Given instruction: Pull out every line in the entries below that contains the string "arrows", matching case exactly.

===== Data provided =====

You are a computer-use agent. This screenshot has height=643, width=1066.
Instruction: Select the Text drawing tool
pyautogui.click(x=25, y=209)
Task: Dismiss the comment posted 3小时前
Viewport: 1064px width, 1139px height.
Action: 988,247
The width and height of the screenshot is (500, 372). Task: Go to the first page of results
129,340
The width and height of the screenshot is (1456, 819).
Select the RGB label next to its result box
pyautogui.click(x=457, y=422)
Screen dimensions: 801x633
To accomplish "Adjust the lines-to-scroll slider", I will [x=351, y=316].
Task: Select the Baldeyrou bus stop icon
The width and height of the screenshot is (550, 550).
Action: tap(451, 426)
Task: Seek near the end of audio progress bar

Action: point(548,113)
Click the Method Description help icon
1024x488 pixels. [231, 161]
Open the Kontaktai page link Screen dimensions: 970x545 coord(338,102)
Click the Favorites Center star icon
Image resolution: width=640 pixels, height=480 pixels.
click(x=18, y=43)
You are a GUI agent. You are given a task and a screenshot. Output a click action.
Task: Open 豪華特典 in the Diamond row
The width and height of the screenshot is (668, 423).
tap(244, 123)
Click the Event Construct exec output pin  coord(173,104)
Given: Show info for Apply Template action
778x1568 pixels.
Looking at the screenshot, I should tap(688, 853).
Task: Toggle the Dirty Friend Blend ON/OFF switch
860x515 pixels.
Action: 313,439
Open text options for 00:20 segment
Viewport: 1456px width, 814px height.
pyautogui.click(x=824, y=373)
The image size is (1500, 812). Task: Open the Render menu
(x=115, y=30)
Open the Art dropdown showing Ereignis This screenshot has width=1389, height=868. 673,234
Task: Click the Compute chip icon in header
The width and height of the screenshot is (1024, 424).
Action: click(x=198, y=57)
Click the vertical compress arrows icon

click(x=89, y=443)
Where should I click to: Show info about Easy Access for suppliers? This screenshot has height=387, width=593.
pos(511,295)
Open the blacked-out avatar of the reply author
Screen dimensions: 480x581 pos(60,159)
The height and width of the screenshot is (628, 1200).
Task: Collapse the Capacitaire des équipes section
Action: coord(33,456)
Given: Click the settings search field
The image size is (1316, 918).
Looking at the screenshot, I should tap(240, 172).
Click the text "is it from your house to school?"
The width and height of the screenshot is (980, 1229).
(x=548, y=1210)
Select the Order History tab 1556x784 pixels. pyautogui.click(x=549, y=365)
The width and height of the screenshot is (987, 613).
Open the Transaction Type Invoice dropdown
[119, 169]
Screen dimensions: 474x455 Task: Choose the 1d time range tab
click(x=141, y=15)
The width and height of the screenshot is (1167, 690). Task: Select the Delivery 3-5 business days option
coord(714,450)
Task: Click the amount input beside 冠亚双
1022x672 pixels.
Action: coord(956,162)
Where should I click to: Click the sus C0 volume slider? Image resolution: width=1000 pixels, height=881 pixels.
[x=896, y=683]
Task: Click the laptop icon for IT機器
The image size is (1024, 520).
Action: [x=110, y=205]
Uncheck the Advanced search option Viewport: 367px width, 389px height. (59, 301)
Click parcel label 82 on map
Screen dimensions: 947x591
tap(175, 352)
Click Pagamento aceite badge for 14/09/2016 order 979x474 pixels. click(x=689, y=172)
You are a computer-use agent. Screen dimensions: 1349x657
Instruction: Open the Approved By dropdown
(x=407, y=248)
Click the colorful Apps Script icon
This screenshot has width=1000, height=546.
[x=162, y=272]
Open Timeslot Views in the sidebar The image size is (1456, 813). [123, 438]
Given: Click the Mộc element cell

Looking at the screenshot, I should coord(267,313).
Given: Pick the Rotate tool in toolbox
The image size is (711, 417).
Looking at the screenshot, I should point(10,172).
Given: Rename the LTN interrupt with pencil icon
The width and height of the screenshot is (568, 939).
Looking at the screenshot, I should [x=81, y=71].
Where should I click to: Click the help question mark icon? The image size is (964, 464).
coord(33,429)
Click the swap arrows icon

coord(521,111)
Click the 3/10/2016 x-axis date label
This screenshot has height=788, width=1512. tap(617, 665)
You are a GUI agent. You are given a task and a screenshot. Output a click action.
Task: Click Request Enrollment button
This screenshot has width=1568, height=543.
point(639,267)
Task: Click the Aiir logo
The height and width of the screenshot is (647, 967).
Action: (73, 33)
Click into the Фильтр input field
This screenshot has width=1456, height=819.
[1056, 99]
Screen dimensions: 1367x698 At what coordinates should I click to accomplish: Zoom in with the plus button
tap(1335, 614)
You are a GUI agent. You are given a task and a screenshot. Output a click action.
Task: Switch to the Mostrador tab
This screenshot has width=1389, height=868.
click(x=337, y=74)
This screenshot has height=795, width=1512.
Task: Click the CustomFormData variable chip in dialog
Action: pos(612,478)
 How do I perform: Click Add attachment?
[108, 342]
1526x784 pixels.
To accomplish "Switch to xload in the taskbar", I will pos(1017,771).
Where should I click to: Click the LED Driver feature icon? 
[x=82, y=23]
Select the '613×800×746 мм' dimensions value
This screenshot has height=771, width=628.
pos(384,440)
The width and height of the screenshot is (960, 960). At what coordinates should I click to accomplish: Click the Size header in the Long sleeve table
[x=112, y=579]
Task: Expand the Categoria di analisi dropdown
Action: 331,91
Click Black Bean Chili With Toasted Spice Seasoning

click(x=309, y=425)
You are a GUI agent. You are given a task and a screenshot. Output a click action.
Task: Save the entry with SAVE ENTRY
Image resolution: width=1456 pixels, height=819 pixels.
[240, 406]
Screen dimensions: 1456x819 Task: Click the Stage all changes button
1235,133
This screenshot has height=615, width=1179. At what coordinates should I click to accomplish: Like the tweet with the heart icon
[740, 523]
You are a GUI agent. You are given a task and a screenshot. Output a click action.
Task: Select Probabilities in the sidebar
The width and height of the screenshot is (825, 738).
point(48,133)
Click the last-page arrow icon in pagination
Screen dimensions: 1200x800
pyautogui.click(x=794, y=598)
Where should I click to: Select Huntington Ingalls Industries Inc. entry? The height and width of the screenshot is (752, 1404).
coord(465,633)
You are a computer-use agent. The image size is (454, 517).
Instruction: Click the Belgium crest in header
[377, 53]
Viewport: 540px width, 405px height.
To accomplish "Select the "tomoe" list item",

=====

Answer to the exercise:
Click the vertical compress arrows icon
Click the swap arrows icon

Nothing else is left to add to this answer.